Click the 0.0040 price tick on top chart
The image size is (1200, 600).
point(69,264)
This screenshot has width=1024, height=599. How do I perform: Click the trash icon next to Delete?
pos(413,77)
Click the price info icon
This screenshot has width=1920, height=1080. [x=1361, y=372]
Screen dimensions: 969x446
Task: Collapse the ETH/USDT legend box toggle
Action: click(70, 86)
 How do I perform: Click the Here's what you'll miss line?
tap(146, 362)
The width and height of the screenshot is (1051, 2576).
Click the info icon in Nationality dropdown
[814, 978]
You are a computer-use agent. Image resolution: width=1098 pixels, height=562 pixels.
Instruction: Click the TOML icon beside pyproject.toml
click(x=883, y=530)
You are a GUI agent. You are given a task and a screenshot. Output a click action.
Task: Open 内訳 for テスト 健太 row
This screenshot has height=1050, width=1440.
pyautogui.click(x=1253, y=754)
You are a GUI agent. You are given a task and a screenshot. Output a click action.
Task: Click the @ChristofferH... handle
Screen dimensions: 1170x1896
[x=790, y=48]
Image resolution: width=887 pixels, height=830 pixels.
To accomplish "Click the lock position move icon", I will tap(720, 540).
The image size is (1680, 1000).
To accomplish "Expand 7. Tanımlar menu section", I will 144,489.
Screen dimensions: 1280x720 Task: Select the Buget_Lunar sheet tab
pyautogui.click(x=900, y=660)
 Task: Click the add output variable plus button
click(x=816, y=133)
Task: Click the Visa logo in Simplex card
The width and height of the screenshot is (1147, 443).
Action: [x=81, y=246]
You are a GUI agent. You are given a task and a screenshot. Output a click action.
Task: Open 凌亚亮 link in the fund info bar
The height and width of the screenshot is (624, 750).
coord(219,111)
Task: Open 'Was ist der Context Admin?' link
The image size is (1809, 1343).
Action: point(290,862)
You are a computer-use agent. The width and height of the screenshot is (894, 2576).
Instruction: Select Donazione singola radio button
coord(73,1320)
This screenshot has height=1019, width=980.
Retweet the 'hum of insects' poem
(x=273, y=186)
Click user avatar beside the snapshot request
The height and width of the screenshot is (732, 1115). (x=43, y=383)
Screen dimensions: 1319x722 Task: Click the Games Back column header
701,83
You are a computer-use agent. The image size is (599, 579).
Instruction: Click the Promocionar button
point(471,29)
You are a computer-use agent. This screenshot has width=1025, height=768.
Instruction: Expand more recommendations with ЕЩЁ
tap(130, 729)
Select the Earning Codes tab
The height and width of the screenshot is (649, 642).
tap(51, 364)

■ ■ ■ ■ ■

Directions: Where a line of the records has the string "agent", copy that line.

Task answer:
You are a computer-use agent. Image resolution: width=1098 pixels, height=562 pixels.
You are a GUI agent. You are given a task and a screenshot. Output a click action.
You are a GUI agent. You are given a task and a screenshot. Output a click action.
You are a GUI agent. You are given a task and a screenshot. Output a click action.
You are a computer-use agent. The width and height of the screenshot is (894, 2576).
You are a computer-use agent. The image size is (599, 579).
You are a computer-use agent. This screenshot has width=1025, height=768.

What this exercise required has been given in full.